OPINION U.S. Secretary of Agriculture Sonny Perdue announced Jan. 4 that the U.S. Department of Agriculture would purchase an additional $1.5 billion worth of food for nationwide distribution through the Farmers to Families Food Box Program.
That was a surprise because there had been a lot of pushback to the Food Box Program from the country’s food banks that provide support for the food-insecure. The preference of food banks is for the government to grant them money so they can directly buy food that fits their distribution demands. In addition the recommendation was to increase the Supplemental Nutrition Assistance Program benefits for those who are eligible and rely on public assistance for food. Congress accomplished that by specifically increasing SNAP benefits by 15 percent for the first half of 2021 in the Coronavirus Relief bill passed at the end of December 2020.
The amount of $1.5 billion buys a lot of food boxes, but for the dairy industry it’s a mixed blessing. The announcement of a fifth round of food boxes set off significant market-price gyrations. It also prompted a concentrated effort by cooperatives that make a lot of butter – and missed out on the economic windfall enjoyed by segments of the industry that sell cheese – to convince the USDA to require that butter also be in the food boxes.
Contract awards were announced Jan. 19. They didn’t require butter to be in the box, and USDA awarded only $354 million worth of contracts – less than 25 percent of the announced purchase of $1.5 billion. As might be expected, the dairy markets again are gyrating as folks try to figure out the impact that smaller purchase will have on dairy-product prices.
Meanwhile the USDA announced another $40 million worth of Section 32 butter purchases, which is in addition to a $50 million butter-purchase program announced in December 2020. That $90 million in butter purchases, intelligently designed and occurring sooner rather than later, could go a long way toward shrinking the butter bulge that has hung over the industry since the shutdown of the food-service sector at the beginning of the pandemic.
The Coronavirus relief bill also included a $400 million dairy-product-donation program that shows some promise as a vehicle to deal with managing surplus inventories.

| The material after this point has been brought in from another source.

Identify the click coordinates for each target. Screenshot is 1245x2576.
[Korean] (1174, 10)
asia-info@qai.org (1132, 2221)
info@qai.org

We understand there are discussions beginning on how that type of program could be designed and implemented.
The pandemic – and the government’s response to it – has certainly rocked the dairy industry along with much of the rest of the economy. Farmers have received billions of dollars in direct payments from the government, and programs like the Food Box Program did some good in stimulating demand. But the effects of government interference in the markets are distorting and the process of normalizing the dairy industry will no doubt be painful. Milk production is strong, feed prices have dramatically increased, and government-funded pandemic-relief efforts are a mixed bag of help and hurt. Fasten your seatbelts.